In July and August 1799 Matthew Flinders chartered the coast from Moreton Bay to Hervey Bay in the Norfolk. Although he established that Fraser Island was not a peninsula (as was then believed) but an island, he failed to find a navigable channel through the Great Sandy Strait which separates the island from the mainland. His explorations of the area is commemorated by a monument called Matthew Flinders Lookout at the top of an escarpment facing the bay in Dayman Park, Urangan ().

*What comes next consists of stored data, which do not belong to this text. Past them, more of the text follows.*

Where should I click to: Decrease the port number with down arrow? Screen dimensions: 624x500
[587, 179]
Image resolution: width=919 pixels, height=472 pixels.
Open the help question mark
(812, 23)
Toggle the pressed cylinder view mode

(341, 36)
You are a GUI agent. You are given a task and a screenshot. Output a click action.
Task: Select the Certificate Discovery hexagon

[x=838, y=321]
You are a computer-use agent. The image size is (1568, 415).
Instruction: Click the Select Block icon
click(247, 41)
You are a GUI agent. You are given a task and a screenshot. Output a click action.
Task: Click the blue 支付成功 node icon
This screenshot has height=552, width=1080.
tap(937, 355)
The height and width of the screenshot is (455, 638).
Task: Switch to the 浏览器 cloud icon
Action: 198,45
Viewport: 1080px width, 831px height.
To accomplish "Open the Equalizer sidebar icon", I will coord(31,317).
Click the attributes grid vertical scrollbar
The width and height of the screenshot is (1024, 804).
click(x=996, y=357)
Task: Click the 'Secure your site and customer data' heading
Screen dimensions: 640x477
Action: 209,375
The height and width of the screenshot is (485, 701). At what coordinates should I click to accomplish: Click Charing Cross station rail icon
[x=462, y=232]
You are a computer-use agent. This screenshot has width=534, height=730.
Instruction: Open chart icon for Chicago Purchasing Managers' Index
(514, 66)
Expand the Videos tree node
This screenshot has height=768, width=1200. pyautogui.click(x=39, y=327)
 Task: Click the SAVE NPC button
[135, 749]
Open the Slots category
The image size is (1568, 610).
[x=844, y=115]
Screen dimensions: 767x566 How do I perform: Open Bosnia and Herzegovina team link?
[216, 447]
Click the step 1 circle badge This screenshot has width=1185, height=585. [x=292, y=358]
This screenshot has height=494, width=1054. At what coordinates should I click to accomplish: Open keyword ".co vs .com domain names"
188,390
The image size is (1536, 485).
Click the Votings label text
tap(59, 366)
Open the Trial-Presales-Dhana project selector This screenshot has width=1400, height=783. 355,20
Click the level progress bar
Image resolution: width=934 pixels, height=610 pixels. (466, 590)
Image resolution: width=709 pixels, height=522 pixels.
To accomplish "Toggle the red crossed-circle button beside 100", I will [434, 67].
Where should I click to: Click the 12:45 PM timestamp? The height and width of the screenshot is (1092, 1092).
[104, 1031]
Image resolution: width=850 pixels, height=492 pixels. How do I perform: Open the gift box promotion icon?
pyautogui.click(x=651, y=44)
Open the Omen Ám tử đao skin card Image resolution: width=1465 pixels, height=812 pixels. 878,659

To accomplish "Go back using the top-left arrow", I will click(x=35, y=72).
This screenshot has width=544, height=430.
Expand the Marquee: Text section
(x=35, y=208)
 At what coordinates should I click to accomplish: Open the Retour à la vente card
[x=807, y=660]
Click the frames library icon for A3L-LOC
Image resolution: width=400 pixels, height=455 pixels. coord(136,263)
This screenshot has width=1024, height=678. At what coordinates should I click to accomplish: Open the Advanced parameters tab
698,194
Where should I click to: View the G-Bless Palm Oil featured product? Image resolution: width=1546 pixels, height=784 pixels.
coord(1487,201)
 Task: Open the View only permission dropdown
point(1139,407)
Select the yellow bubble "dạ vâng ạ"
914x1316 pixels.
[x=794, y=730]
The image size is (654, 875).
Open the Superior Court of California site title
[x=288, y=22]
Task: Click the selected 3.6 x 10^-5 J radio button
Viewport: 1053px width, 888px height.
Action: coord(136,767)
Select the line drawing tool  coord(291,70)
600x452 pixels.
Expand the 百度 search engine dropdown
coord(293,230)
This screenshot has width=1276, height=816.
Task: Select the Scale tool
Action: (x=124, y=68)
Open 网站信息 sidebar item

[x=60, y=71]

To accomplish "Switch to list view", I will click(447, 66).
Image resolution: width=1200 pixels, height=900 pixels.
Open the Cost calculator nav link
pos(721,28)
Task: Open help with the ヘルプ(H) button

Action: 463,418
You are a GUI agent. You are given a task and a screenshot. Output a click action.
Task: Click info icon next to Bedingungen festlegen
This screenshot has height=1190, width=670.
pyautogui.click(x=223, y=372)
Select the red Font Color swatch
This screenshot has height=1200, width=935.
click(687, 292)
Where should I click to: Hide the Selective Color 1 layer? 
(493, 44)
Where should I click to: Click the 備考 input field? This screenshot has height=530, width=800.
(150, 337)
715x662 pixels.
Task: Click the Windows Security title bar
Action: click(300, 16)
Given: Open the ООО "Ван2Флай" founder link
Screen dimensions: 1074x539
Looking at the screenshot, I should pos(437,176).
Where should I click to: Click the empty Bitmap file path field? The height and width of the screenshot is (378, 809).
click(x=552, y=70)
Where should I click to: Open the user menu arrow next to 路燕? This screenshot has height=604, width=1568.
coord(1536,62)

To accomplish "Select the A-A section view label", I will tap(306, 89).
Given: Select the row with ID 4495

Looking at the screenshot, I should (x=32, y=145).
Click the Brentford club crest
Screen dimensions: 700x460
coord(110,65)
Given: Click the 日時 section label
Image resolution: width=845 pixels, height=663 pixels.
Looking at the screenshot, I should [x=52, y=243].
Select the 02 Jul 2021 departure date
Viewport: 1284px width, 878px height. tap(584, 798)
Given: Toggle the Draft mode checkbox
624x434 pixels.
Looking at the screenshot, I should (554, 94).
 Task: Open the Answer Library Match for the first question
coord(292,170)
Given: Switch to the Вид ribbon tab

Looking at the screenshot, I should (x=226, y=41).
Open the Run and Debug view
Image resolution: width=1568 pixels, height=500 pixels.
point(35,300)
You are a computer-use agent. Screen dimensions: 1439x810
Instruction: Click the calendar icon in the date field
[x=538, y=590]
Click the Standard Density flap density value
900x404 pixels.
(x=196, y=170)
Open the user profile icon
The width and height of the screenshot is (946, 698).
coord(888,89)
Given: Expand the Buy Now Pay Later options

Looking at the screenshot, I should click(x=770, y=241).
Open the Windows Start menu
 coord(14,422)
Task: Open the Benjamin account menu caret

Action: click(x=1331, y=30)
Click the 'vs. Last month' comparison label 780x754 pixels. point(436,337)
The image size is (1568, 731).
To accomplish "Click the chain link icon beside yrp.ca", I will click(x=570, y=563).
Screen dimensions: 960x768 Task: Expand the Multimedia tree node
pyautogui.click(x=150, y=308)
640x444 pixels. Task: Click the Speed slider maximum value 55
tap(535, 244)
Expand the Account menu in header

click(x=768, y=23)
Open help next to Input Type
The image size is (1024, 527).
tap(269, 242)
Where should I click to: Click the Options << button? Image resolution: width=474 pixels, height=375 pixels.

Lieutenant Joseph Dayman was the first to navigate through the Great Sandy Strait on 10 November 1846 in a small decked boat called the Asp. It had been intended that Dayman rendezvous with HMS Rattlesnake but that ship had already departed. Dayman decided it was safer to take the Asp through the Great Sandy Strait rather than risk taking the route to the ocean side of the Fraser Island as he was concerned about the Breakpoint Spit at the north of Fraser Island.

Whales 

Hervey Bay is a resting place during the annual migration of approximately 35,000 humpback whales along Australia's east coast from the Great Barrier Reef down to the Antarctic Ocean. This migration involves approximately one third of the world's humpback whales. Most female whales each spend about two weeks in Hervey Bay nursing their calves. Young whales also rest in the bay but very few adult male whales rest in the bay. Whales can normally be seen in the bay between July and November each year, where they exhibit many playful behaviours. There are many companies offering whale watching tours in the bay during that time. There are strict rules applying to the operation of boats in the vicinity of whales to avoid harm or stress to the whales. Due to the popularity of the albino whale Migaloo (first sighted in 1991), there are particularly strict rules relating to approaching Migaloo or any seemingly white whale that might be Migaloo.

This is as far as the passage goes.